Find $n \geq 3$ odd such that : ${T_n} ^ 2 \equiv (-1)^{\frac {\varphi (n)}{2}} $

Question

Let $T_n$ be the product of numbers less than $[\frac{n}{2}]$ and co-prime to $n$. Find $n \geq 3$ odd such that :

$$T_n^2 \equiv (-1)^{\frac {\varphi (n)}{2}} \pmod n$$

Here is all i did:

It is easy to see that when $\gcd(a,n) = 1$, then $\gcd(n-a,n) =1$

So we only have to find $n$ such that :

$$a_1a_2a_3\cdots a_{\varphi(n)} \equiv 1 \pmod n $$

it is easy to see that $n$ cannot be prime according to Wilson's theorem: $(p-1)! \equiv -1 \pmod p$

But at this point I have no idea at all, I hope to get help from everyone. Thank you very much everyone!

Answer 1

Assuming $n$ is odd, using what you observed about pairing $x$ with $-x \pmod n$, the product of all elements in $\left(\mathbb{Z}/n\mathbb{Z}\right)^\times$ is equal to $(-1)^{\frac{\varphi(n)}{2}}T_n^2 \pmod n$, so the question is equivalent to finding $n$ such that the product of all elements in $\left(\mathbb{Z}/n\mathbb{Z}\right)^\times$ is equal to $1 \pmod n$.

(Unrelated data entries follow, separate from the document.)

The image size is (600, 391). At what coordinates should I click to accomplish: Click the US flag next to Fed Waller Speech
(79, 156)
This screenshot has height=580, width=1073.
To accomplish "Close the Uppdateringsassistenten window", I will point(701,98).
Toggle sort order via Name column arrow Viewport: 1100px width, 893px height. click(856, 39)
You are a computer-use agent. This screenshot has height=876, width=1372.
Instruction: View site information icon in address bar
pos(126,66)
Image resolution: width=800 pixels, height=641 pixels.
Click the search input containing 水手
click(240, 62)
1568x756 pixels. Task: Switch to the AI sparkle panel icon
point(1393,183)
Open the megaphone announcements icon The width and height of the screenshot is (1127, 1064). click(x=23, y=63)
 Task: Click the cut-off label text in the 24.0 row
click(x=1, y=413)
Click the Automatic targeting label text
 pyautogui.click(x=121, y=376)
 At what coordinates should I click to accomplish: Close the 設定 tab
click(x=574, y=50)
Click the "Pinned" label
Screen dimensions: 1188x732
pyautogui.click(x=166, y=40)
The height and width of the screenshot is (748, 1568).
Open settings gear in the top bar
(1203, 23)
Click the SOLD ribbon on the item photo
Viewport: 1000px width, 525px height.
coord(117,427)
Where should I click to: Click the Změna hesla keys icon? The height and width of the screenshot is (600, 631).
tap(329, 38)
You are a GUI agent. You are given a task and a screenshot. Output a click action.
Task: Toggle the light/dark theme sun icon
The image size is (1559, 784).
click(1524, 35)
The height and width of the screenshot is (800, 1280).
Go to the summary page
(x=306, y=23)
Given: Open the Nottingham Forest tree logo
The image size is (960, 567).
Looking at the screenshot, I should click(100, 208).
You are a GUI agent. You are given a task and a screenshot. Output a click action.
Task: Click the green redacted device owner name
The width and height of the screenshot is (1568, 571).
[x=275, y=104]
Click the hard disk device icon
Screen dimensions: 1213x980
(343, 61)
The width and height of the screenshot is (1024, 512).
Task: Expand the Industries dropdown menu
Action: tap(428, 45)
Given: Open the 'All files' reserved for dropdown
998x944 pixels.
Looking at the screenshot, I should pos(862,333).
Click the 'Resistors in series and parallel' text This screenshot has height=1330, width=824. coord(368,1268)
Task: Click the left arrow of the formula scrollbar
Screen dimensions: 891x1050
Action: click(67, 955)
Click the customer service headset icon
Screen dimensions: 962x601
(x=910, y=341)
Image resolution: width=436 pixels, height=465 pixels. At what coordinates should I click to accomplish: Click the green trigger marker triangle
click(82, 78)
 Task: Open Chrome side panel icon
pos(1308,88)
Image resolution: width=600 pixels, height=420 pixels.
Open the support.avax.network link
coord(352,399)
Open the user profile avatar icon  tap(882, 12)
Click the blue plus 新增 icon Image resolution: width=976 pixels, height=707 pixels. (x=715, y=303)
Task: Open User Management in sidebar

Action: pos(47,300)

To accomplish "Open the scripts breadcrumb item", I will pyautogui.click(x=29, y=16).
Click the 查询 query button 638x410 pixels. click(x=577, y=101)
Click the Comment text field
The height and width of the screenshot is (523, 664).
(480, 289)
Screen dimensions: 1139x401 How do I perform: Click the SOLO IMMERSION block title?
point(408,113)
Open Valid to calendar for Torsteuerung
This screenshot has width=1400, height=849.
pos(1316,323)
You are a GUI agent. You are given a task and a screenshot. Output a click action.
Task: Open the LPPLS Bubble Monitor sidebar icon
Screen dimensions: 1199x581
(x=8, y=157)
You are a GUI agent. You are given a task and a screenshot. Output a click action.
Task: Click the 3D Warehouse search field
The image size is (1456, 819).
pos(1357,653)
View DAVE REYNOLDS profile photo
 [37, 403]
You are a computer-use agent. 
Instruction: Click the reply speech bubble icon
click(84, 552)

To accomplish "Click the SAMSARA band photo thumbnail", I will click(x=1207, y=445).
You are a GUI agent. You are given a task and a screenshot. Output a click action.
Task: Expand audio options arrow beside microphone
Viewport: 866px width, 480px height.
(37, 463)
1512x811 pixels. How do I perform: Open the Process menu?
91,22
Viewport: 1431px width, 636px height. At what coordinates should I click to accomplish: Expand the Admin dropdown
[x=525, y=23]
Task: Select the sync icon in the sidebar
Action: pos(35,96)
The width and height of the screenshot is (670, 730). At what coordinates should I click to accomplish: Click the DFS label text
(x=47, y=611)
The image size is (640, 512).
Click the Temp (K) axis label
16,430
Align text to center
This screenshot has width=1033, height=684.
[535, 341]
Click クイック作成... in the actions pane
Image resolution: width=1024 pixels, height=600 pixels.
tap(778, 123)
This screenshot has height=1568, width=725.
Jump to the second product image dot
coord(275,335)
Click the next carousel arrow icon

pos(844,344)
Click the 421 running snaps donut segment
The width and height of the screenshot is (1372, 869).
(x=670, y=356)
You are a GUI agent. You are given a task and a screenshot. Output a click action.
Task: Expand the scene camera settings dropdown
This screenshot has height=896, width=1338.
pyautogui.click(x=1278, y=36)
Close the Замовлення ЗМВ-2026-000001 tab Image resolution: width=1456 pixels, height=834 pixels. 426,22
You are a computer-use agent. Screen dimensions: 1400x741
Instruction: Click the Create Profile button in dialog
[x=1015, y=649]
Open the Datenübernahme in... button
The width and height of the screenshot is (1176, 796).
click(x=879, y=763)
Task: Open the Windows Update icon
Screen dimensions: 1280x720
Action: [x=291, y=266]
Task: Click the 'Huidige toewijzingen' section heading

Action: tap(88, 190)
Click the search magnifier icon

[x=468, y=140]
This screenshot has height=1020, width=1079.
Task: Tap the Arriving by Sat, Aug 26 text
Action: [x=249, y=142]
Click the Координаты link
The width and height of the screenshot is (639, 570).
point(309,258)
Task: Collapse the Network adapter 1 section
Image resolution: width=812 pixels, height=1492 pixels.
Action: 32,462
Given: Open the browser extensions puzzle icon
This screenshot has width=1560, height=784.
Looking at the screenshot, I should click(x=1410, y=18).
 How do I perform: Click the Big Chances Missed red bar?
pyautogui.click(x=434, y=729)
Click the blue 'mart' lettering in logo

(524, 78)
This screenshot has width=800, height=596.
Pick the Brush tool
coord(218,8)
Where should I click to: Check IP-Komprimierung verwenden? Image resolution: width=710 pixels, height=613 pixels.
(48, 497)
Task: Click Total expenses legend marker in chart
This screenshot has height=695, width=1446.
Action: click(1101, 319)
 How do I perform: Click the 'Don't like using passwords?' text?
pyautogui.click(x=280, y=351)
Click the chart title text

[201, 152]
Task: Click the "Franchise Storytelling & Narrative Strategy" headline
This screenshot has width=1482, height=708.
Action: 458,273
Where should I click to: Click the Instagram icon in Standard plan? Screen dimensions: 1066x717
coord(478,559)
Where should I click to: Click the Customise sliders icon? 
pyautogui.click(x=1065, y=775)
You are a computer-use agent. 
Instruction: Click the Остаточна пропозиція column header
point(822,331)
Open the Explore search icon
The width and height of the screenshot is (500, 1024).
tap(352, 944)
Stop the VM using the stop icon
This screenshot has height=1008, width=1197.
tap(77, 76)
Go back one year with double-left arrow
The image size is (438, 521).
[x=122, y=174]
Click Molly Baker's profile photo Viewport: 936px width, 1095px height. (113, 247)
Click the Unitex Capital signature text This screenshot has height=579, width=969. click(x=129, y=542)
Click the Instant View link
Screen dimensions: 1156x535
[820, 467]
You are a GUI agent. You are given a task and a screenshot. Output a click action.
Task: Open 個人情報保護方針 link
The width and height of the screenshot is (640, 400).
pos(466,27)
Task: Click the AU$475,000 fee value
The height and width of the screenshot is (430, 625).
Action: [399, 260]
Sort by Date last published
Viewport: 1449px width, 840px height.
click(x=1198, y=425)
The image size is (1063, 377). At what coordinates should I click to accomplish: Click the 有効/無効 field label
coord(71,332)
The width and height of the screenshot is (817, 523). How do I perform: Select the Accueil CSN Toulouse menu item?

But you can now pair up every unit with its multiplicative inverse $x \leftrightarrow x^{-1} \pmod n$, as long as they are distinct, and you'll get a product of $1$. So the only terms contributing to the product are the elements that are solutions to $x^2 = 1 \pmod n$.

But $-1$ will always be one of these solutions so you will need at least one more nontrivial solution to the equation (you'll actually get two for free because of the $x \leftrightarrow -x$ pairing). The first time this happens for $n$ odd is when $n = 3 \times 5 = 15$, which has solutions $\pm 1, \pm 4$.

And indeed, we can check that $n = 15$ satisfies the requirements.